Sunday, December 10, 2017

Women

Women

With all the scandals arriving on (in) the news; the scandals involving powerful men forcefully subjugating women, I have been evaluating my own behavior.  As a man, a white man of advanced years, I just felt a little self-reflection might be a good thing.  Maybe it’s something all American (I should only speak for the culture of which I am a part) men should do.

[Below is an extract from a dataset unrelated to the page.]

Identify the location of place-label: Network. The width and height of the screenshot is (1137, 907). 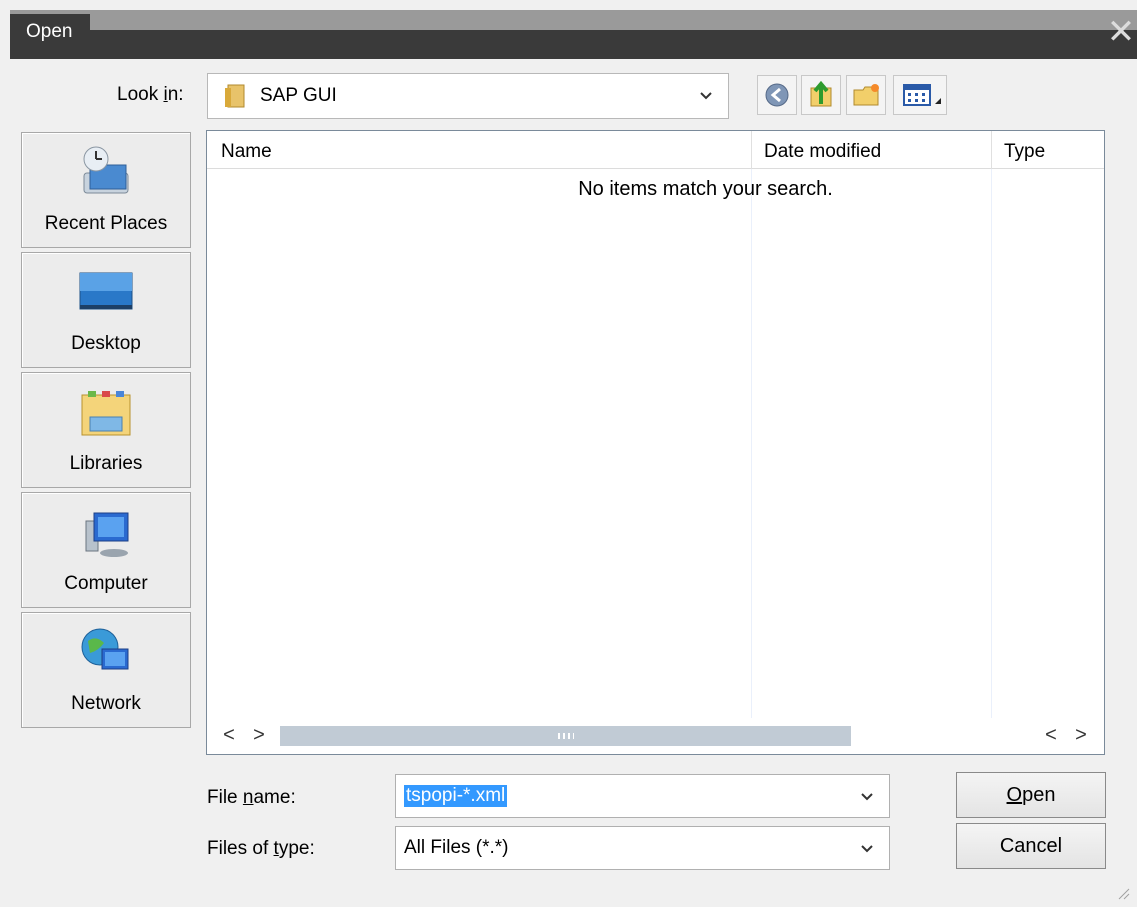
(106, 704).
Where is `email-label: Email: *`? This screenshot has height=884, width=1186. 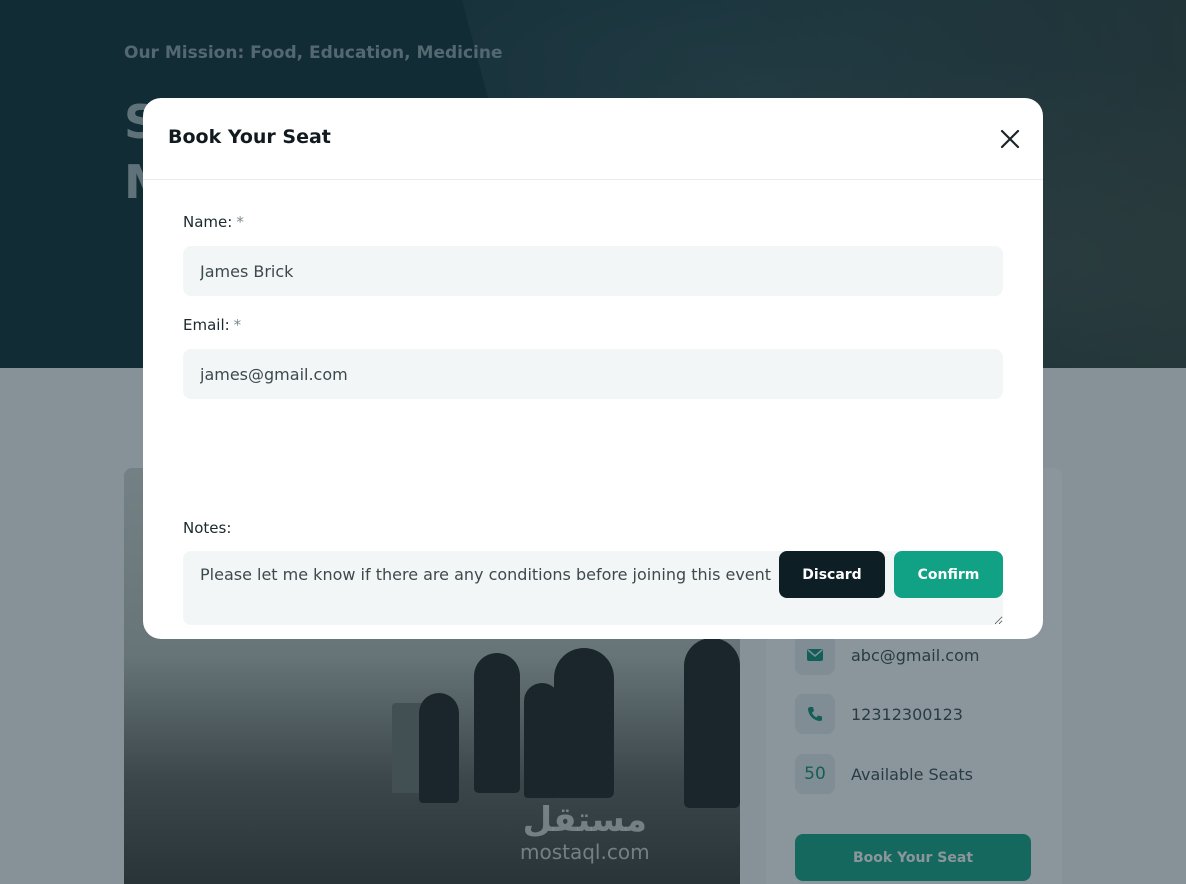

That being said; it should be apparent that I would have a lot of evaluating at my age.  My own mother was a very strong person, everything taken into account.  But, she was a woman of the WW II generation.  She was white, from Idaho and from a very religious family.  My own parents generation were racists (might as well admit it), by contemporary standards they were all pretty sexist.  Feminism was a long way in the future for them and my own mother would have just hated the whole notion.

But then, my mother didn’t take shit from anybody.  She had very strong opinions and was not about to change them.  Which was frustrating for a young developing Progressive Liberal (and feminist as it turns out) man.  It just never occurred to me that girls were any less equal than boys.  Being a straight male, I was totally fascinated by the female and had very strong attractions to getting to know them.  But, it never crossed my mind that girls shouldn’t have every consideration that boys should have.

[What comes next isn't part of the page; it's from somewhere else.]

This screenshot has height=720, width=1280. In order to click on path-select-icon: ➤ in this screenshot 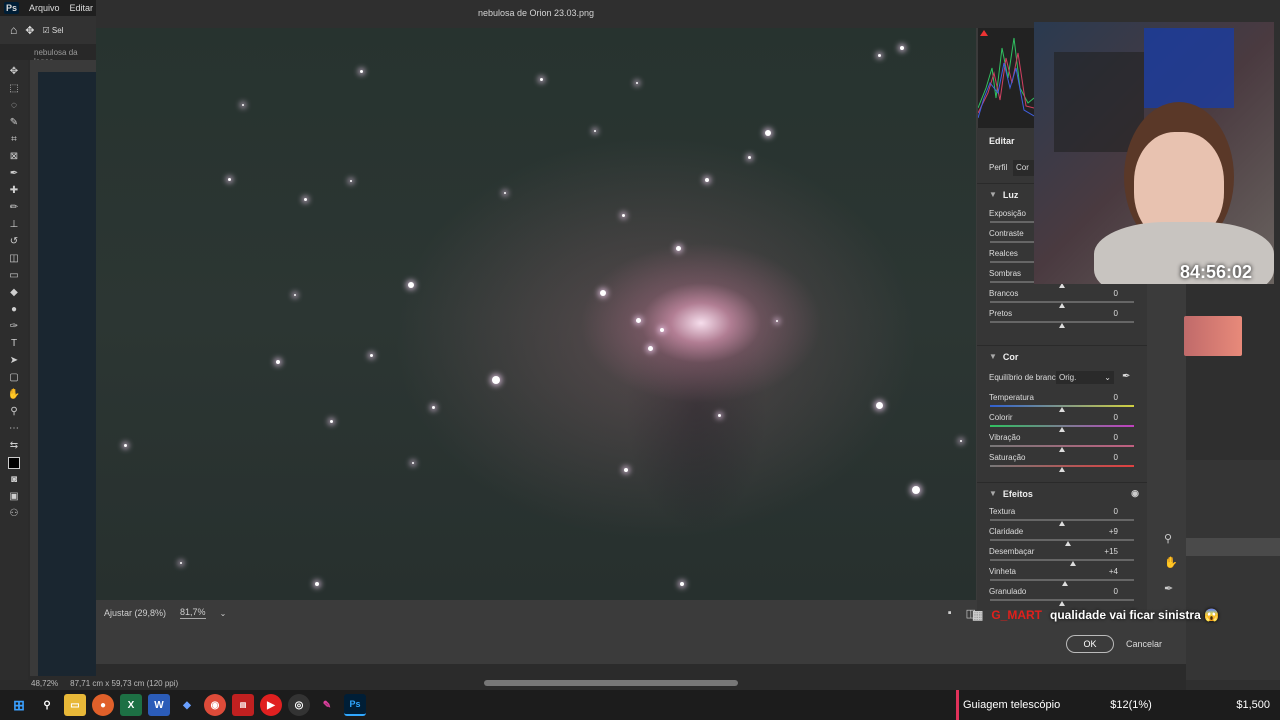, I will do `click(14, 360)`.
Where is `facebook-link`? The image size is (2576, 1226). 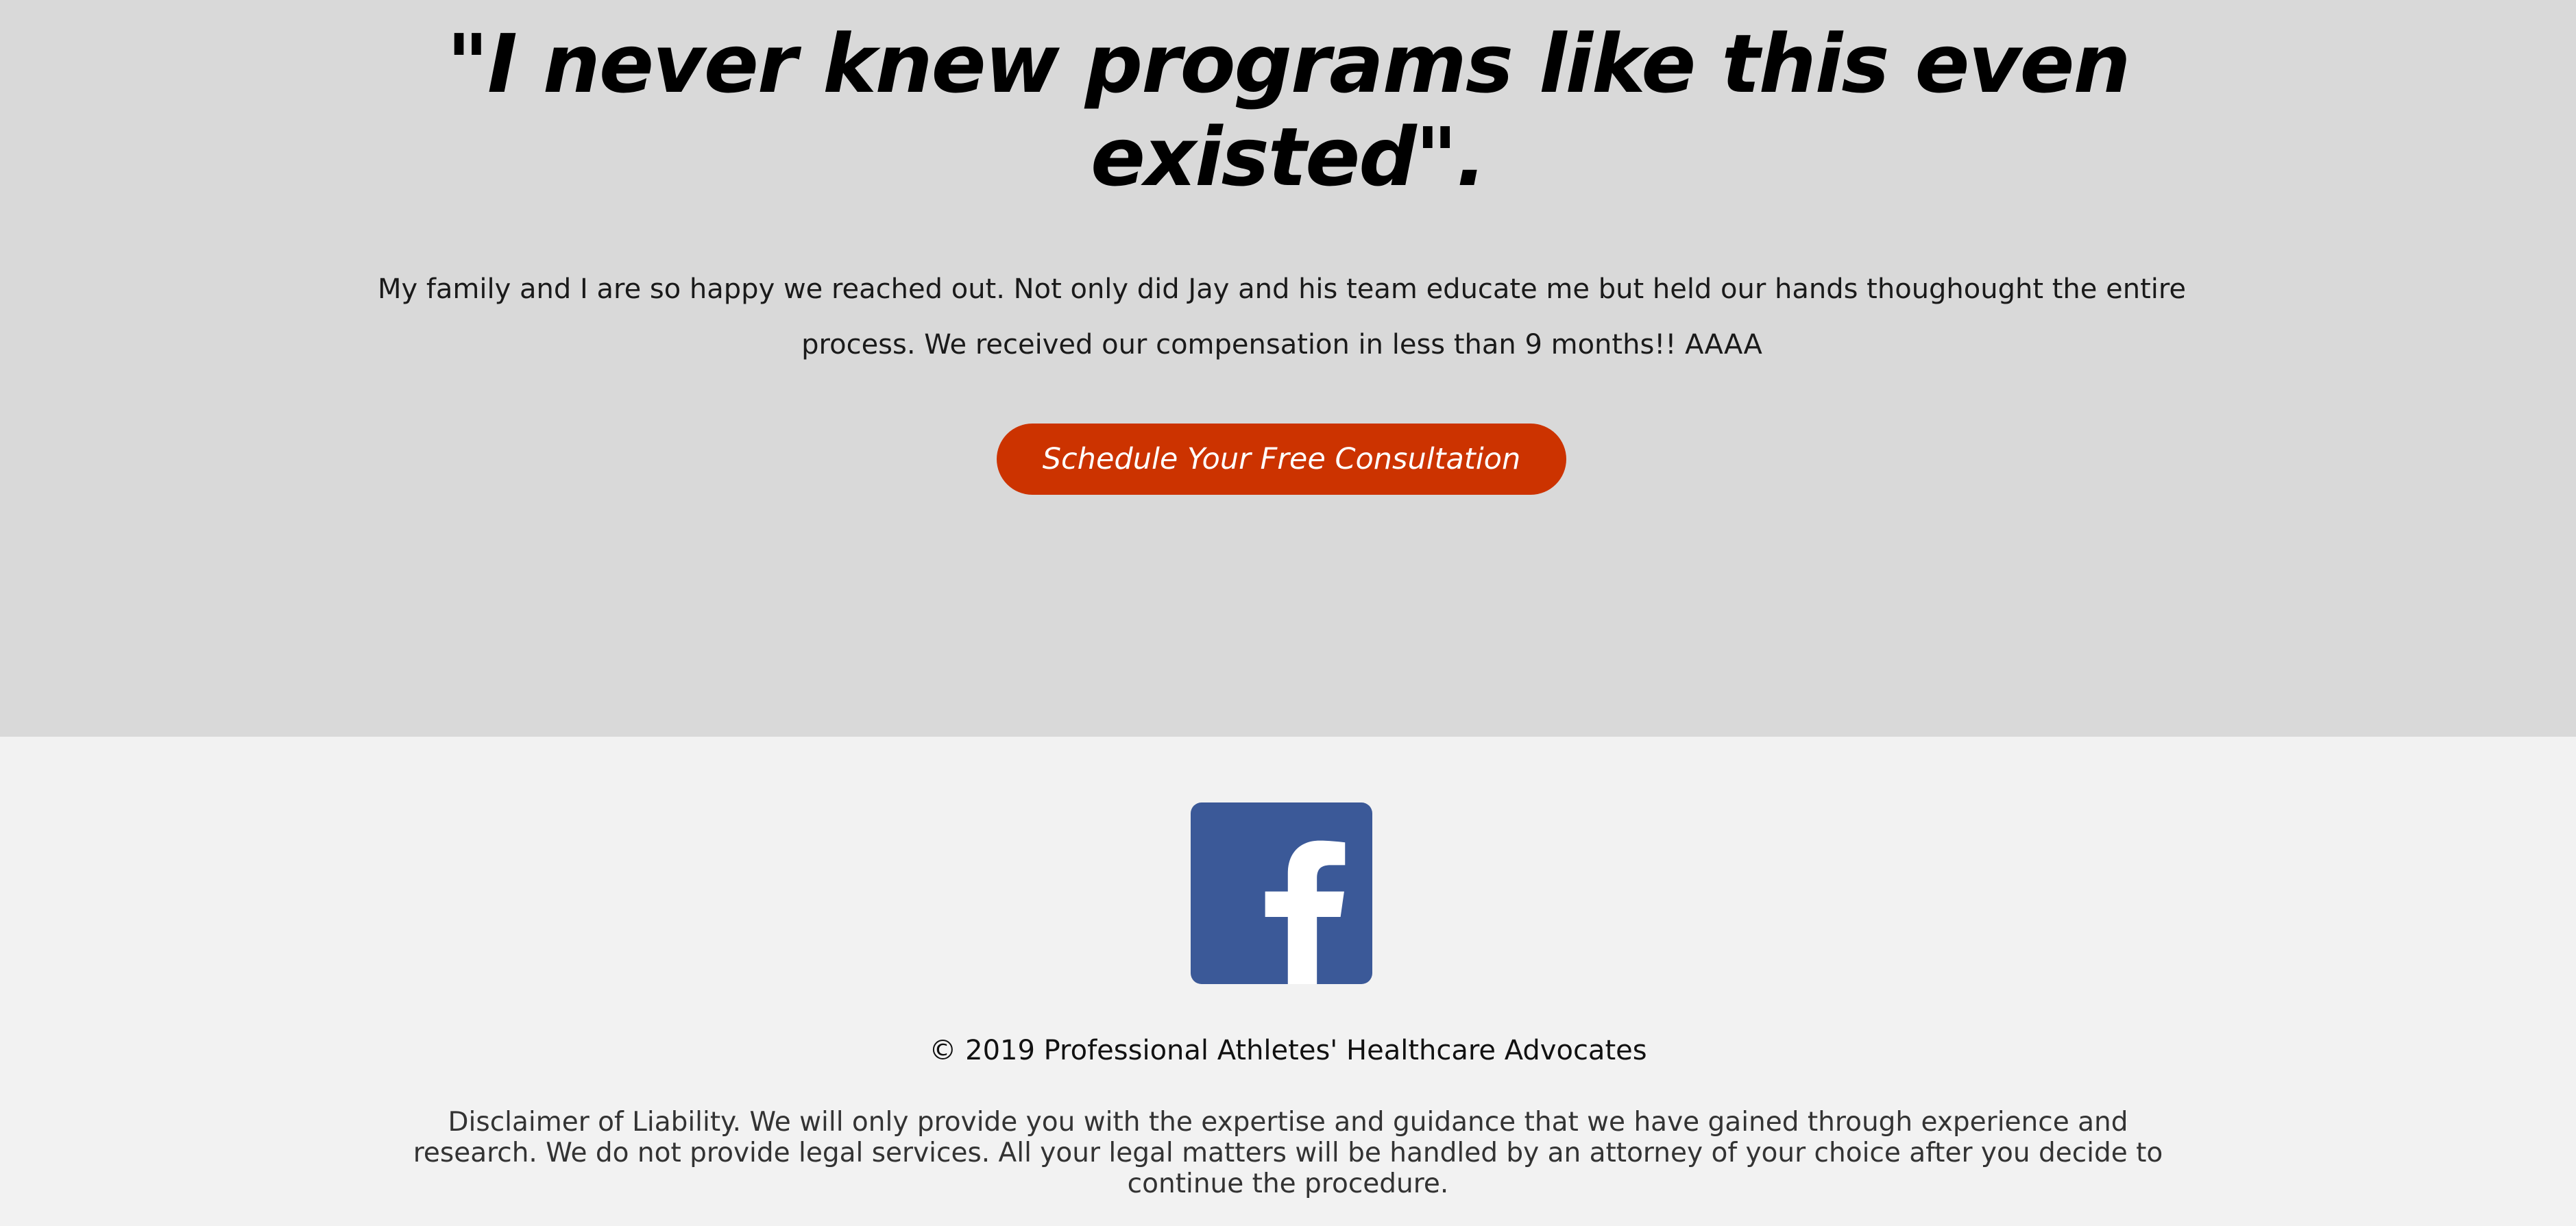
facebook-link is located at coordinates (1282, 893).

Truthfully, it never crossed my mind.  And, I do not know why?  During my beer-boozy college days (about two years of that before I got married), I was probably kind of overbearing in my social behavior.  Yeah, I’d have to admit to that.  But, it was also the early days of birth-control, Free Love – too much beer, a war, - just a lot of new stuff going on.  And, women were really beginning to come out of the sexual straight-jackets that had been imposed on them for, like, forever.  Women, young women in the sixties and seventies could be somewhat sexually aggressive in contrast to their own mothers’ generation.

And that, was a head turner.  If I wasn’t masculinally confident and a bit of a bad boy, I couldn’t get any attention at all.  But, I didn’t have enough confidence to be pushy either.  “NO” was good enough for me – forever.  One “NO” and I was off the block, around the corner and gone.  Somehow, if the interest wasn’t obviously mutual, I (honestly) didn’t have the courage to go any further.  (Just being honest.)  It didn’t matter though because I did fall in love, get married and that was that.  But still, while a student, it seemed to me that a LOT of the smart kids did happen to be female. 

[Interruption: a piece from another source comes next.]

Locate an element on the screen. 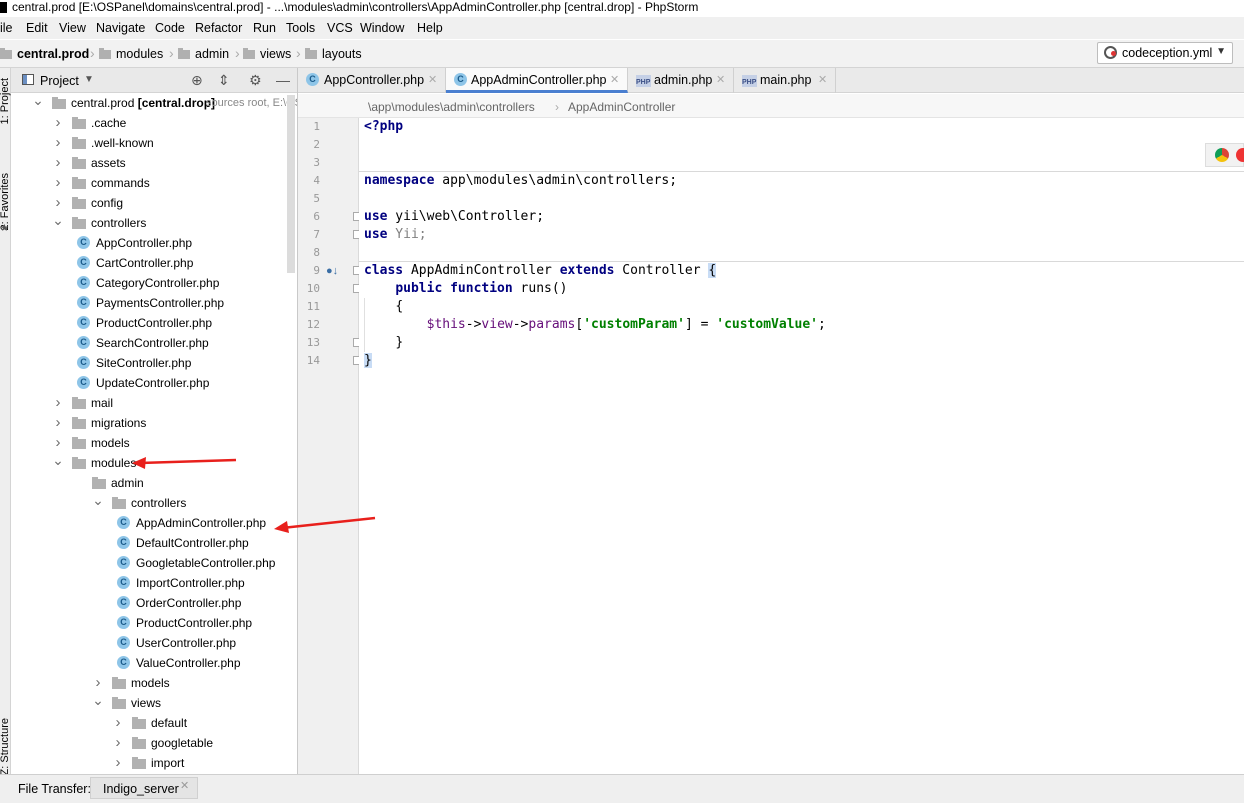 The image size is (1244, 803). tree-item-appadmincontroller-php: C AppAdminController.php is located at coordinates (154, 523).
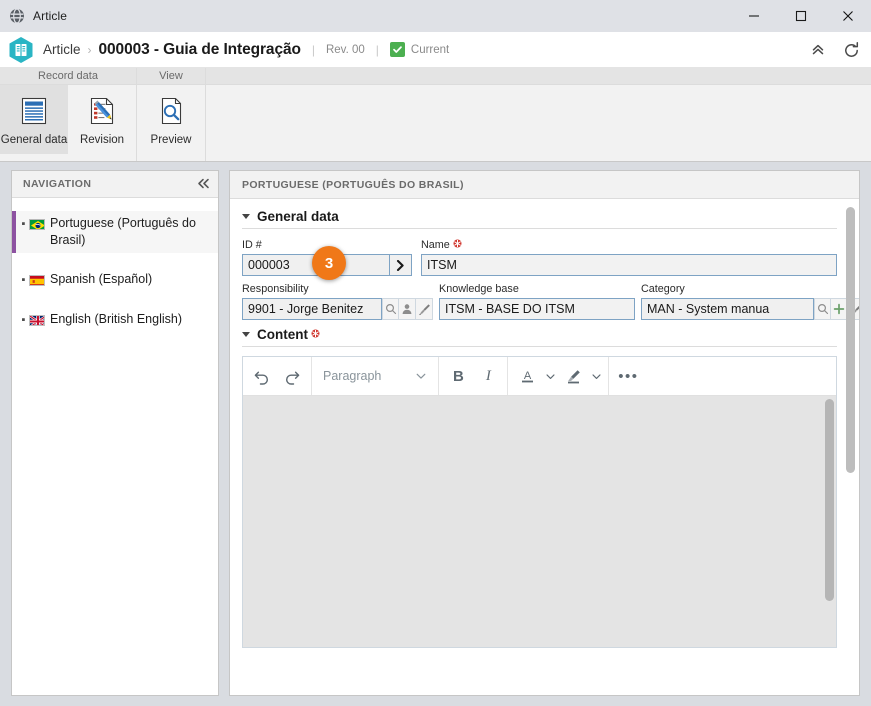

I didn’t have much trouble with school, for whatever reason, and tended to be in the good reader group.  Most of the good reader groups, in my schools anyway, were girls.  It would have been impossible to NOT notice that, even as a kid.  In my High School Daze, we had two basic strata; that is the College Bound and the Not College Bound.  The first group was a smaller group.  Still one of the only ways to avoid the Draft, was to get into college.  Now staying out of the Draft, was a real piece of encouragement for males.  So by that time the strata I found myself in, was pretty evenly balanced, genderwise.  Okay, maybe a few more boys than girls, but that was mostly because their parents put their sons education first.  Just the way it was back then. 

Now, in college there were still more men than women, but once again, that was mostly because of the draft (I believe).  In all of the classes I took, I do not remember any noticeable difference in accomplishments or grades.  Maybe, it was the case, but I don’t remember that being the case.  My first Adviser, was a man and he was a jerk.  My second Adviser was a woman just a few years older than I was, but I thought she was really good.  The Chair of the department I was in was a woman and she was wonderful and probably the reason I became reasonably successful in my chosen profession(s).

When I got back from the Viet Nam War, she was one of the only people who respected that, and didn’t socially shit on me.  I owe her a lot. 

Over the years I have worked for many female bosses and supervisors, some were very good and real leaders and some weren’t.  But, gender or sexual harassment never came up in my experience.  I have two daughters and I never expected less from them than I did from my four sons.  Yes, as a Dad (father) I was (and continue to be) … well … rather more protective of my daughters.  But, when it’s cold everybody hauled firewood.  Their mother was, and is, my best friend and life partner.  I do not have the ability to conceive of being other than respectful to any person who approaches me with a good heart.


So my fellow male dudes… maybe that is the thing to remember.  R_E_S_P_E_C_T.